Wer die Ausstellung besucht, sollte einige dafür Zeit mitbringen, um das gewaltige Angebot, das sie macht, auch annehmen zu können. Ihr Weg führt nach der Zäsur, die der Antikythera-Mechanismus als Höhepunkt einer antiken Ingenieurskunst bedeutet, durch mehrere Säle, die ihre Spuren im islamischen Mittelalter wiederfinden, in der Renaissance und den darauffolgenden Jahrhunderten, bis sie im letzten Raum mit einer von Jeff Koons geschaffenen monumentalen Statue ihr Ende findet. Sie stellt Apollo nach einem römischen Original dar, neben sich eine bewegliche, züngelnde Schlange, und das wirkt tatsächlich so physisch und seltsam unbeholfen, dass man sich zu Figuren wie der hölzernen Athene aus Kassel zurücksehnt, die einem einige Räume zuvor begegnete.
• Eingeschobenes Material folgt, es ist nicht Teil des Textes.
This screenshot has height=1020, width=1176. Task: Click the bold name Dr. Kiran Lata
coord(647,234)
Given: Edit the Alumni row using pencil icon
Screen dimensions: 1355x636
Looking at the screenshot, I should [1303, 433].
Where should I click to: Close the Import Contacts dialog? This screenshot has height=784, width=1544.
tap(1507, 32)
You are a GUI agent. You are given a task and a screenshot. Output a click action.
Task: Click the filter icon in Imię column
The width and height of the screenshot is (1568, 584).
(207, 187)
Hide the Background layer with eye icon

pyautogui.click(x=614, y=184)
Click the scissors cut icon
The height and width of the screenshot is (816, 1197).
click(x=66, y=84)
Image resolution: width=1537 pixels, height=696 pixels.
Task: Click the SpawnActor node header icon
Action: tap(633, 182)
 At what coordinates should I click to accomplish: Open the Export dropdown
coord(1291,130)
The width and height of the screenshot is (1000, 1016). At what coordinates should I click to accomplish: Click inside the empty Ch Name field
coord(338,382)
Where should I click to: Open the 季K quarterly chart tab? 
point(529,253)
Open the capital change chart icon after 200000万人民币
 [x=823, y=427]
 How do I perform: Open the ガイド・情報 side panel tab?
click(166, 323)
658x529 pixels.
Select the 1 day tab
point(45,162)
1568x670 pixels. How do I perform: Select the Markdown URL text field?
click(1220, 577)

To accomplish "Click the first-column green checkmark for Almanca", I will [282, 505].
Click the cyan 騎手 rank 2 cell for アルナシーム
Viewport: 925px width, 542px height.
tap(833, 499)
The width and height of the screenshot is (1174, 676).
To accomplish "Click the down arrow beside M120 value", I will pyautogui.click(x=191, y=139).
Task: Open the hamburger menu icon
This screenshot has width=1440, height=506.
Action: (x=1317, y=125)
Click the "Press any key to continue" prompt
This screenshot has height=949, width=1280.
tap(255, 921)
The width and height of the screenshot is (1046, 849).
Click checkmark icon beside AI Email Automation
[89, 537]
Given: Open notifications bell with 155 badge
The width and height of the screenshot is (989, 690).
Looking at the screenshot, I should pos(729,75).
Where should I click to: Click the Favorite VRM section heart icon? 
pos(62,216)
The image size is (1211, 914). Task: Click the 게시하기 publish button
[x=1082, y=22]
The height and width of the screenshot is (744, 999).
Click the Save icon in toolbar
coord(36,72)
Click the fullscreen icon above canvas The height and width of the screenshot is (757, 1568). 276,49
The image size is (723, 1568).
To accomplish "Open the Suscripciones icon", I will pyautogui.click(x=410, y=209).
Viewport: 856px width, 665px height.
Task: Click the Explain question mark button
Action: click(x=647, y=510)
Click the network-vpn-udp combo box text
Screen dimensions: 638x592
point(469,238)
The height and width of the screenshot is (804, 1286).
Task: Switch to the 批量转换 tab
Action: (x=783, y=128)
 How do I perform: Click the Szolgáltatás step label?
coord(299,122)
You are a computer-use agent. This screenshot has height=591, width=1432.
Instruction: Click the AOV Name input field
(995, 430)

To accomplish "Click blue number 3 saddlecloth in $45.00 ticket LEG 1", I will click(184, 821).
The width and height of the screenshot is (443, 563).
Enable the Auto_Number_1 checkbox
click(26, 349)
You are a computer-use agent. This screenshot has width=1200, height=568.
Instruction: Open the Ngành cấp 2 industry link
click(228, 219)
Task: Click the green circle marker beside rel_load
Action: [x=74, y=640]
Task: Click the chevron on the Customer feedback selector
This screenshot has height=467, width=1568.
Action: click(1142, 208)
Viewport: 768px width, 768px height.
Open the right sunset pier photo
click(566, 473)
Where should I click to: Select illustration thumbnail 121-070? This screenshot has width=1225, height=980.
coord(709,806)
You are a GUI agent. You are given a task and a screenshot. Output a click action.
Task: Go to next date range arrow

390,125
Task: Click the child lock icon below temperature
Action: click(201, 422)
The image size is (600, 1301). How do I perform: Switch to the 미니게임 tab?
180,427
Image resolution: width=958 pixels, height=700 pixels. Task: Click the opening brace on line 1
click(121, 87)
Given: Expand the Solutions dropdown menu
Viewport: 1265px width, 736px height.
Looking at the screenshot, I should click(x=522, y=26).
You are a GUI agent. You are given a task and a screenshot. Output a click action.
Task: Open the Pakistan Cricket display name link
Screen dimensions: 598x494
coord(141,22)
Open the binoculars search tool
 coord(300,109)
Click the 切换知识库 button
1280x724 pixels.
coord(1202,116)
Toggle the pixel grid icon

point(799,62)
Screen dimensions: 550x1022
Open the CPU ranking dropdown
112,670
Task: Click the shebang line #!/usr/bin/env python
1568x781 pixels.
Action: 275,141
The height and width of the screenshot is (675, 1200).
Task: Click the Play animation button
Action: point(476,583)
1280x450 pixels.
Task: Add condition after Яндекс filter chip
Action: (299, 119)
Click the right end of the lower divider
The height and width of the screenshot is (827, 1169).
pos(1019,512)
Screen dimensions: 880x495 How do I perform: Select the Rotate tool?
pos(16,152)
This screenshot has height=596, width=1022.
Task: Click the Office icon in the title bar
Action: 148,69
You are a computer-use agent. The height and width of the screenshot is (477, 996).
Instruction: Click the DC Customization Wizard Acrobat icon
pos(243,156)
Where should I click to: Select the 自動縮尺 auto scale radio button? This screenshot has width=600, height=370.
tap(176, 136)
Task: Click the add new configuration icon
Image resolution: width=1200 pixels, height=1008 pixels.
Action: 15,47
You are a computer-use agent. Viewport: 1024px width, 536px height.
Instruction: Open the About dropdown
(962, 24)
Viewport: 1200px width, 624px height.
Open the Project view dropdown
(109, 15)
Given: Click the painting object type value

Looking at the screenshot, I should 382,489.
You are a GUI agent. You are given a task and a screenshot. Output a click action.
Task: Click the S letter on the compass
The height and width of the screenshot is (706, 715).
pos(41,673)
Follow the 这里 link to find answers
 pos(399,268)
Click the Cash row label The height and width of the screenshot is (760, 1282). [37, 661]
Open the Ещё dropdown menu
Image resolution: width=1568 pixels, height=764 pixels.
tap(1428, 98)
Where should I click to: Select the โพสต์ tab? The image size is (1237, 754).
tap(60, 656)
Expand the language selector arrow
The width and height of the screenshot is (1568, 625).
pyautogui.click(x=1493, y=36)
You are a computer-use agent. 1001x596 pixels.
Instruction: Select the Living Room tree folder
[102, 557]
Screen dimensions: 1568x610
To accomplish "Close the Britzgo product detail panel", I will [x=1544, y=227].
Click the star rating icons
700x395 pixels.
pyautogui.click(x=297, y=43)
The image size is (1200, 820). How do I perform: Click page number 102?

Früher schoss sie mit einer Pistole in den Raum. Jetzt ist da noch ein ramponierter Torso, der sein mechanisches Innenleben verloren hat und uns schutzlos den zerbrochenen Rücken zeigt. Dank dieser fabelhaften Ausstellung ist es nicht schwer, sich diese barocke Athene in der schönsten Bewegung vorzustellen.
Maschinenraum der Götter. Wie unsere Zukunft erfunden wurde. Liebieghaus Skulpturensammlung, Frankfurt; bis zum 10. September. Der Katalog kostet 35 Euro.